Compattezza blucerchiata e le scelte di Evani Sul fronte del campo, la truppa guidata da Evani continua a lavorare a testa bassa verso il fischio d’inizio. A testimoniare la vicinanza della società, al centro sportivo si è visto anche il presidente Manfredi. L’intero ambiente sta cercando di fare quadrato. Squadra e staff tecnico si sono infatti ritrovati al Mugnaini per una cena pensata proprio per cementare lo spogliatoio prima del doppio confronto. Per quanto riguarda l’undici titolare le idee sembrano abbastanza definite. Il peso dell’attacco sarà sulle spalle di Massimo Coda, affiancato con ogni probabilità da Sibilli, considerando che Niang sta ancora svolgendo lavoro differenziato. Rientra a pieno regime Bereszynski, tornato arruolabile dopo gli impegni con la nazionale polacca. Restano invece in infermeria Altare, Perisan e Tutino, mentre per oggi è prevista una nuova seduta pomeridiana per limare gli ultimi dettagli.

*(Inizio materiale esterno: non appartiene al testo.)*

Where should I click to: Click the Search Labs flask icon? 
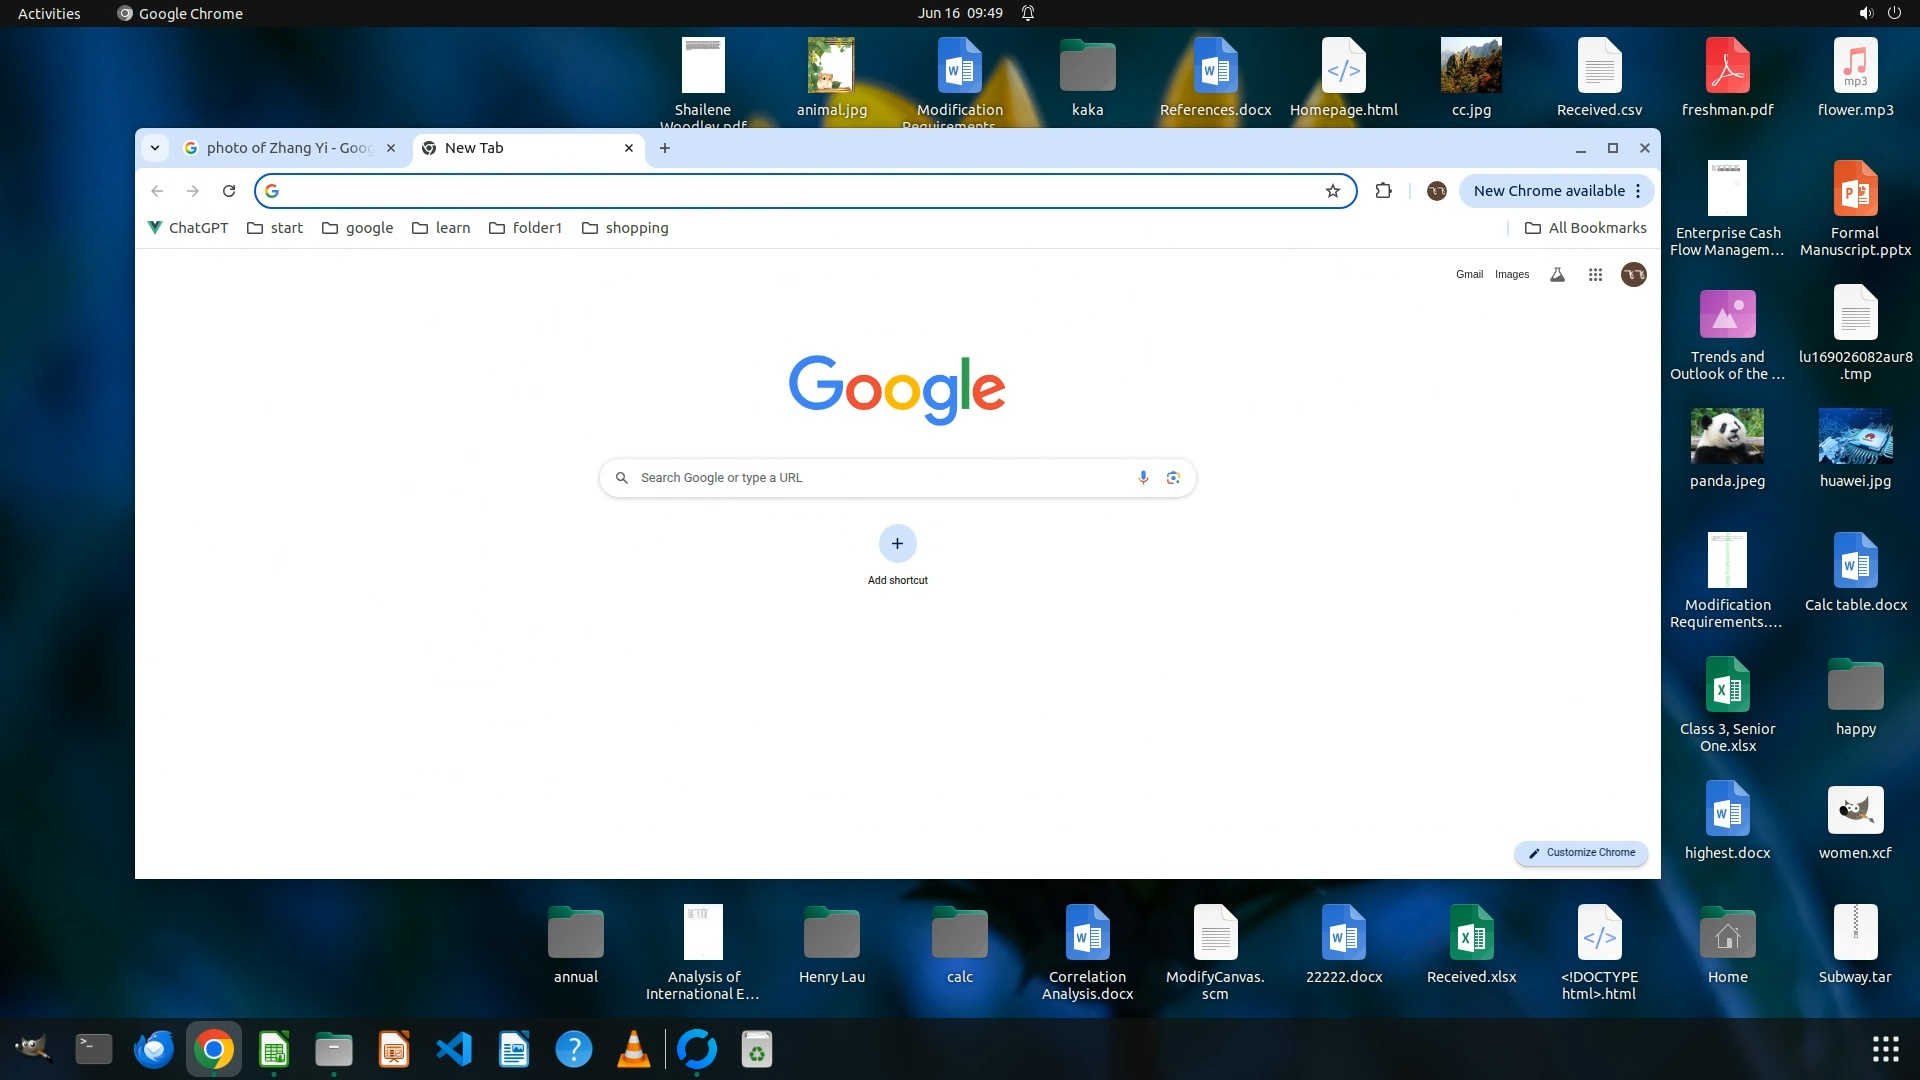[x=1557, y=275]
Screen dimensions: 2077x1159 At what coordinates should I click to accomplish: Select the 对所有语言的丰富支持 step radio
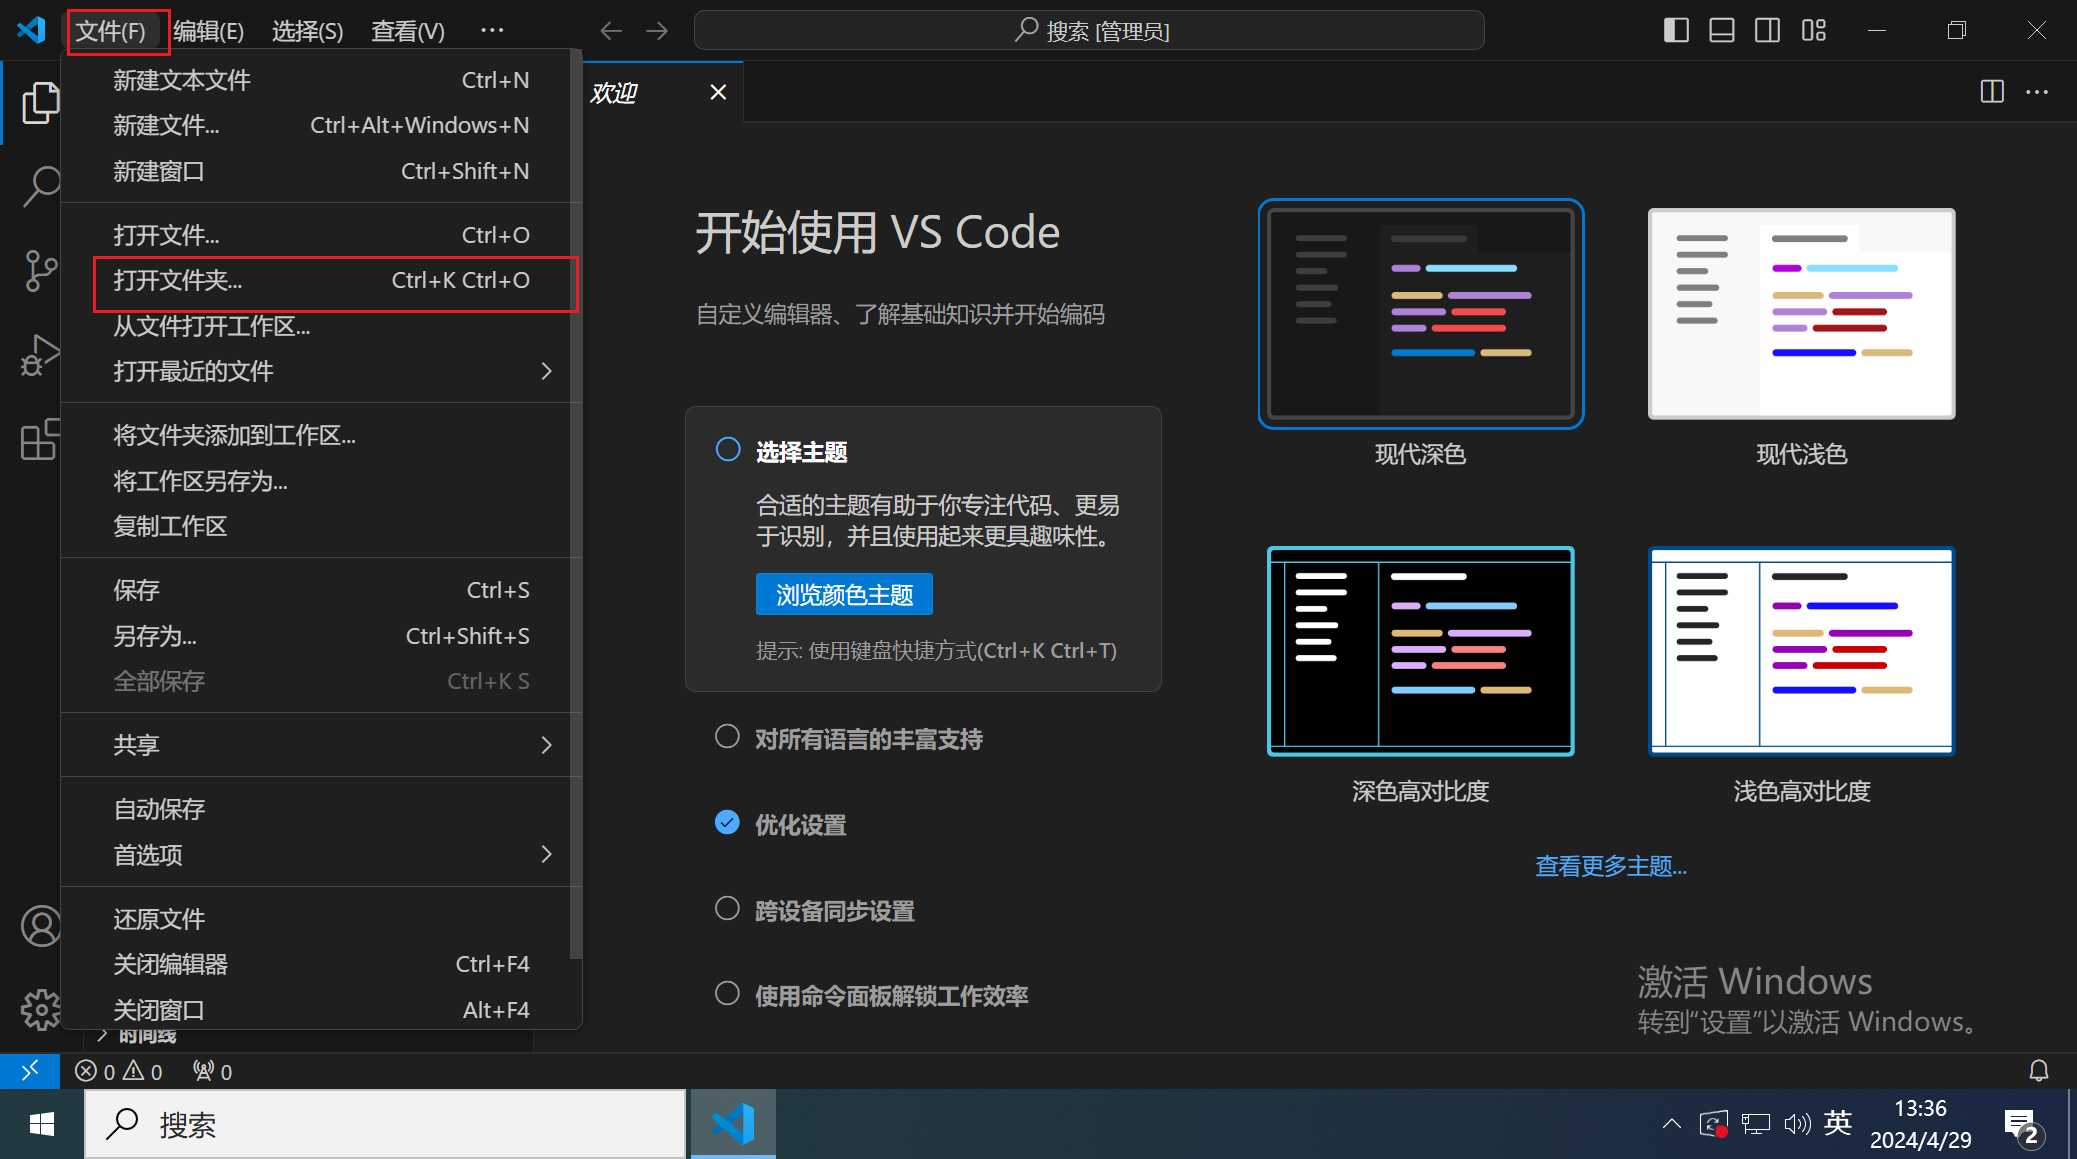click(x=727, y=737)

Il ritiro della Salernitana e i ballottaggi di Marino Dall’altra parte la Salernitana ha preferito allontanarsi dalla pressione cittadina. La squadra si è ritirata in anticipo presso il centro sportivo di Novarello, da dove muoverà alla volta di Genova. Mister Marino ha convocato 27 giocatori, dovendo rinunciare agli indisponibili Braaf e Wlodarcyzk. L’idea di base dell’allenatore sarebbe quella di confermare in blocco la formazione scesa in campo a Cittadella un mese fa, eppure resiste qualche dubbio tattico. In difesa c’è un ballottaggio aperto tra Bronn e Ruggeri, in avanti la maglia se la contendono Simy e Cerri, e in mezzo al campo non è da escludere un rilancio di Zuccon. La concentrazione è massima unicamente sul rettangolo verde e sui novanta minuti che valgono un’intera annata.
I numeri della stagione e il confronto a distanza Allargando lo sguardo alle statistiche del campionato emergono dati interessanti sul rendimento della Sampdoria, che ha chiuso la regular season al tredicesimo posto con 29 gol fatti e 36 subiti, mantenendo la porta inviolata in 5 occasioni e totalizzando 107 tiri nello specchio. Numeri che trovano un naturale termine di paragone con formazioni come il Sudtirol, nono in classifica, capace di segnare 31 reti a fronte di 28 subite. A trascinare i liguri in questa annata è stato senza dubbio Massimo Coda, autore di 9 reti e 3 assist. Un bottino realizzativo identico a quello del centravanti bolzanino Silvio Merkaj. Tra gli altri dati individuali di rilievo spiccano i 5 assist di Daniele Casiraghi. Un percorso, quello recente della Sampdoria, segnato da alti e bassi: nelle ultime cinque uscite sono arrivate due sconfitte, due pareggi e un’unica vittoria di misura sul Padova. Diverso il ruolino di marcia del Sudtirol, che nello stesso arco di gare ha raccolto due successi, due pareggi e una sola sconfitta in trasferta.